Monday, May 5, 2008

My Dimension Jump

Soon after I mentioned John Keats in my post about Paris, his presence lodged itself into my brain, awaken from hyper-sleep. It’s not that I haven’t thought of Keats in a long time, it’s just that writing about him as I recalled the days spent in the uni’s library brought back such vivid memories that it prompted me to pick up one of my anthologies and read some of his work. But I did not pick up my usual edition, the Norton Anthology of Poetry (4th edition, for that was the latest one when I started my degree course), but I picked the Oxford Anthology of English Literature, a fabulous volume with commentaries by Kermode, Hollander, Price and Bloom among others. As I stood by the shelf, turning the book in my hands and wondering how it came to be one of my books, the soft pages released a very faint scent. And so there I was, walking through the sharp carpeted corridors of the English Department at Lancaster University, my petite madeleine not a taste in my mouth but an eye-narrowing smell that I knew so very well but that I had not perceived for many years. I was so happy then, yet, I did not know it.

Inside the softback there is a sticker which reads: ‘EX LIBRIS MICHAEL WHEELER’.



Yes of course, Professor Wheeler. I met Professor Wheeler in my first year, when he gave a lecture about Victorian literature, if I am not mistaken, but it was not until my second year, when I took his literature and Christianity course, that I was privileged enough to work with him and witness his kind and persuasive teaching method. This is not to say that he tried to turn us around when we expressed various opinions; but he was always interested enough as to hold our cocooned suggestions in the palm of his hand and turn them into something that could flutter about the room of its own accord, no longer a matchstick with twitching wire antennas but a fully-fledged butterfly. Out of all of the colourful individuals that have started, followed and nurtured my academic career, Professor Wheeler is the one that stands out. I have often thought of him over these many years. He left Lancaster University as I was dabbing into my PhD proposal leaving the Ruskin Library as his greatest legacy. He was interviewed by the BBC over The Da Vinci Code brouhaha a couple of years ago since he is now also canon of Winchester Cathedral. I wonder whether he met Tom Hanks?

Every time I watch Dimension Jump from Red Dwarf series 4, I think of Professor Wheeler. In Dimension Jump, a much improved Arnold Rimmer bursts onto the scene as the heroic nemesis of the weasel-y, back-stabbing-Judas Rimmer as known in the series at large. As the story goes, it turns out that one important decision was taken at some point in the past; one Rimmer went one way and the other went the other in a parallel dimension. One turned into a sour, bitter moron, the other into an all-around super-hero. When I watch Dimension Jump, with all of its goofiness, I think of the day I sat in Professor Wheeler’s office, telling him that I was considering doing my PhD on John Ruskin, and possibly, Oscar Wilde. He grinned widely, rubbed his hands together and told me to ‘have a seat’. You may have guessed that I am the Steph that did not do the PhD on John Ruskin; I am the one who is doing cultural studies and whose work centers on post-modernism, horror and the super-human. I couldn’t have ended up father from Ruskin if I had tried to.

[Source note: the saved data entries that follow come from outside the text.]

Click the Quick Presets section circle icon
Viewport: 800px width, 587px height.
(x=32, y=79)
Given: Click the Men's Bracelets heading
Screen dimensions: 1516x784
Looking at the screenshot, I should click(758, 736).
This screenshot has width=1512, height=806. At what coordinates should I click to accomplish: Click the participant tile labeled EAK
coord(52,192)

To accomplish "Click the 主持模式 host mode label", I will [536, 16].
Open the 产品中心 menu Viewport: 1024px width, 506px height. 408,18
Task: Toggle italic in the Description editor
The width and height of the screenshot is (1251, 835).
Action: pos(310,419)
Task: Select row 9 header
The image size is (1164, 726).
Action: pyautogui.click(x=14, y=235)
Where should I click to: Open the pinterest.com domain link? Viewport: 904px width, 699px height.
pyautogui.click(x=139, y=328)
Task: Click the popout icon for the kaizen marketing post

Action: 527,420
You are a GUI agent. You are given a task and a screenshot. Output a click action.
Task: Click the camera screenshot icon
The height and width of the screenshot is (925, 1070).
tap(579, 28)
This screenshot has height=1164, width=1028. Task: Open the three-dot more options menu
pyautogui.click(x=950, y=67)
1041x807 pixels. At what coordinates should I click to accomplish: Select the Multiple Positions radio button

Yet, I am absolutely convinced that on that afternoon in that room , some other Steph, the more successful one, took the opposite decision and went on to spend her foreseeable future handling precious originals in the newly opened Ruskin Library. I wonder where she is at right now, whether she followed Professor Wheeler to Southampton, and then Winchester, whether she is an eminent Ruskin critic, whether she has been to Venice yet, whether she hobnobbed with Tom during filming of The Code. Perhaps she is not even married, doesn’t have a horse or not even dogs, but she sure as hell must have already finished her PhD.

When I returned to Professor Wheeler’s office a few weeks later and told him that I had decided against the PhD on Ruskin after all, he seemed slightly disappointed, for he suggested that such an opportunity, to work on originals, doesn’t come twice in a lifetime, especially so early on in the game. He was packing his books as he was moving out of the uni. He told me to have a look around and take whatever I wanted. What a guy. I picked the two volumes of the Oxford Anthology, one of them currently opened on my lap, its very faint scent a strong yet invisible link to my past and to my other life. This is probably as close as I will ever get to my self from the parallel dimension.